C1_W2_Lab02_Multiple_Variable_Soln, problem with understanding compute_gradient(X, y, w, b)

In the C1_W2_Lab02_Multiple_Variable_Soln, in the part of compute gradient we have the following function:

def compute_gradient(X, y, w, b): 
    Computes the gradient for linear regression 
      X (ndarray (m,n)): Data, m examples with n features
      y (ndarray (m,)) : target values
      w (ndarray (n,)) : model parameters  
      b (scalar)       : model parameter
      dj_dw (ndarray (n,)): The gradient of the cost w.r.t. the parameters w. 
      dj_db (scalar):       The gradient of the cost w.r.t. the parameter b. 
    m,n = X.shape           #(number of examples, number of features)
    dj_dw = np.zeros((n,))
    dj_db = 0.

    for i in range(m):                             
        err = (np.dot(X[i], w) + b) - y[i]   
        for j in range(n):                         
            dj_dw[j] = dj_dw[j] + err * X[i, j]    
        dj_db = dj_db + err                        
    dj_dw = dj_dw / m                                
    dj_db = dj_db / m                                
    return dj_db, dj_dw

Since the derivatives are a cumulate sum over all examples, shouldn’t it be
dj_dw[j] += err * X[i, j] and then divide by m? I having trouble associating this code with the provided formulas. Can someone help me?
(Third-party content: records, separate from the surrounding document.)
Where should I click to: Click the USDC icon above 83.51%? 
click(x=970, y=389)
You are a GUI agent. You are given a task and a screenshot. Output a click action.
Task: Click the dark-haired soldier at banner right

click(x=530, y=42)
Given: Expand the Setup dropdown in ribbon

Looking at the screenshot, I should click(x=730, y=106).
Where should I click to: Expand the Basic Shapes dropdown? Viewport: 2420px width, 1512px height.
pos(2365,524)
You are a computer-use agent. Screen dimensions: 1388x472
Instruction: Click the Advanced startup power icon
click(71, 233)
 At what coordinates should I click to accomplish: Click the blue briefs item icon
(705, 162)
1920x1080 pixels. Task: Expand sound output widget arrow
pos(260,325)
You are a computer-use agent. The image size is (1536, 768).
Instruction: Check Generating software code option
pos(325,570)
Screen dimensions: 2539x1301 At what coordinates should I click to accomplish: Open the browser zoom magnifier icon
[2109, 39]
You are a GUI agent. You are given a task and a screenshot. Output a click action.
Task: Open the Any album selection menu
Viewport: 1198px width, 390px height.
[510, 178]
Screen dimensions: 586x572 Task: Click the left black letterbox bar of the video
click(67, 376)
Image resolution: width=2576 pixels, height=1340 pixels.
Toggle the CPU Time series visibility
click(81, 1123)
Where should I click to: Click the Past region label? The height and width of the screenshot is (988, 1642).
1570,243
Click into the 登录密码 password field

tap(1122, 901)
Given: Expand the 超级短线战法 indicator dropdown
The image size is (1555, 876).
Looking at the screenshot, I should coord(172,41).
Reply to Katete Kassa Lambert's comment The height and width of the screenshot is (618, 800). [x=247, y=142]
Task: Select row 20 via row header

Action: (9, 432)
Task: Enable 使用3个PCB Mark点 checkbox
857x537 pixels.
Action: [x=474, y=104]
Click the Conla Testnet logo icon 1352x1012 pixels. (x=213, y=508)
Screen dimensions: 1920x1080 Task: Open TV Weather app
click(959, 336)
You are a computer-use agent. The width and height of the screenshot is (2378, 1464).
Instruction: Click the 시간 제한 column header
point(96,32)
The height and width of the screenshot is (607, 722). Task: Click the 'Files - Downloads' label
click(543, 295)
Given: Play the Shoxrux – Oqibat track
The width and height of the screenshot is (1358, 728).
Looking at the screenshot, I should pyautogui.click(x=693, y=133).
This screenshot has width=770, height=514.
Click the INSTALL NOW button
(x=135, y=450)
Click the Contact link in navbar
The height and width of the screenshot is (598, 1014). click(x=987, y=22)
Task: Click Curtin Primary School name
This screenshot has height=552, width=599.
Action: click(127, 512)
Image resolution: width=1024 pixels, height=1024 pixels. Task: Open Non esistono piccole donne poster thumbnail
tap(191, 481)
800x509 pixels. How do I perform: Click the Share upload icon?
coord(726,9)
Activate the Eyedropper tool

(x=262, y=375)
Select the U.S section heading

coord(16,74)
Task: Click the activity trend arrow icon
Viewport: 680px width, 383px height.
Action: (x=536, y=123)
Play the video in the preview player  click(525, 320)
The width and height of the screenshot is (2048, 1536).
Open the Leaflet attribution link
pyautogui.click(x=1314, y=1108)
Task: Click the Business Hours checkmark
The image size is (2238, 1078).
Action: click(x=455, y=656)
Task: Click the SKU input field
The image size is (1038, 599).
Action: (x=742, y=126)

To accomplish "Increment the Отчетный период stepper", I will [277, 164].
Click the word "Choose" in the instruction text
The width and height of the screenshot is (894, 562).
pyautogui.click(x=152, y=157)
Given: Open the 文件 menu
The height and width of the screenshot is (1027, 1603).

The code you propose would add dj_dw[j] to itself on every iteration of j, resulting in the gradients being 2 times too large.

You can either use “q += …”, or “q = q + …”, but not both at the same time.

I correct the code, in my option it should be dj_dw[j] += err * X[i, j] the same for b, dj_db += err . I’ve changed, and got the same results

I’m just having a hard time to understand the code how it was written. I can’t associate it with the original formula

OMG! I’m feeling dum right now hahahaah. I have just understood what you said. The cumulative sum is already happening, I just did not paid attention to the code. The inner for loop can also be changed to dj_dw += err * X[i, :] to update the entire vector all at once. It also yields the same result.

You can also omit the for-loop over the features, and compute that using a matrix product.